- _Data excerpts_:
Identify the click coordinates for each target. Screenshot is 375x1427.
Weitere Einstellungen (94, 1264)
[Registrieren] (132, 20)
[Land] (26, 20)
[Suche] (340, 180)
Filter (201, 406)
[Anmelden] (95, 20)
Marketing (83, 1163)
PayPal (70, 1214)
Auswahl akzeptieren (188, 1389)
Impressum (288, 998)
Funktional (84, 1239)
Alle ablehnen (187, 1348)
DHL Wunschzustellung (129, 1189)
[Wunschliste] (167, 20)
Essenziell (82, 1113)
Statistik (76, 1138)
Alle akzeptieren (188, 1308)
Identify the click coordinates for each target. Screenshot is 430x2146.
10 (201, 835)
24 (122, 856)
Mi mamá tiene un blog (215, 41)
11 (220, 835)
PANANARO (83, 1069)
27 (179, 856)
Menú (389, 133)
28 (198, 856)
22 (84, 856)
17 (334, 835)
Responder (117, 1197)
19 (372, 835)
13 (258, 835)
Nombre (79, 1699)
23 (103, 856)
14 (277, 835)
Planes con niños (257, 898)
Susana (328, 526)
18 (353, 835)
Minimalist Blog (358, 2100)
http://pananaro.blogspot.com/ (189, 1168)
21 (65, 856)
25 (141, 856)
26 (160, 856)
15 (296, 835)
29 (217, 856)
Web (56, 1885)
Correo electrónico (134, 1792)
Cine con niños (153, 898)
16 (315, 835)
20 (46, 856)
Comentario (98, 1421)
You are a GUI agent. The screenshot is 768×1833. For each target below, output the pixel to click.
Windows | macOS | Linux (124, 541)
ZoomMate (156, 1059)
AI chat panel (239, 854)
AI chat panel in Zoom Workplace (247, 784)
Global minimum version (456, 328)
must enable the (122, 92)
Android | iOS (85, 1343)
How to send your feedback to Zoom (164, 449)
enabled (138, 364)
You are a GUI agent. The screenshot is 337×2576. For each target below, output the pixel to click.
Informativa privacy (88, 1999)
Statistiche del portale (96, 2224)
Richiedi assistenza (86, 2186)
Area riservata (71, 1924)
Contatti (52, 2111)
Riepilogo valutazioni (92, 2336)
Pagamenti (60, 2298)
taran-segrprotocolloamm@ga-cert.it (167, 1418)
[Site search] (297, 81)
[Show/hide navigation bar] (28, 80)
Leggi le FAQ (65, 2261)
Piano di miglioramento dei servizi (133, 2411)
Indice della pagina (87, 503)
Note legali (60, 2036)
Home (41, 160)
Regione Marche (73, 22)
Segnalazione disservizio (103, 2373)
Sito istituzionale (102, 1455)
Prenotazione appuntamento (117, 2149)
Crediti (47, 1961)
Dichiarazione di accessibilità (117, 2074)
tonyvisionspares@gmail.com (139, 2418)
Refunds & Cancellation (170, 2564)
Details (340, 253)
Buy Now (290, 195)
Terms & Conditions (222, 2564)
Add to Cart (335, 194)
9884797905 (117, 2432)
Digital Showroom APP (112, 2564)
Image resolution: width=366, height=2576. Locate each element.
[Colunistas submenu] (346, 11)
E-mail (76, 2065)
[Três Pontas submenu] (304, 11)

- _Assignment_:
Search the material above for "panel". Pull out each line where it shows up.

- _Answer to this problem_:
AI chat panel (239, 854)
AI chat panel in Zoom Workplace (247, 784)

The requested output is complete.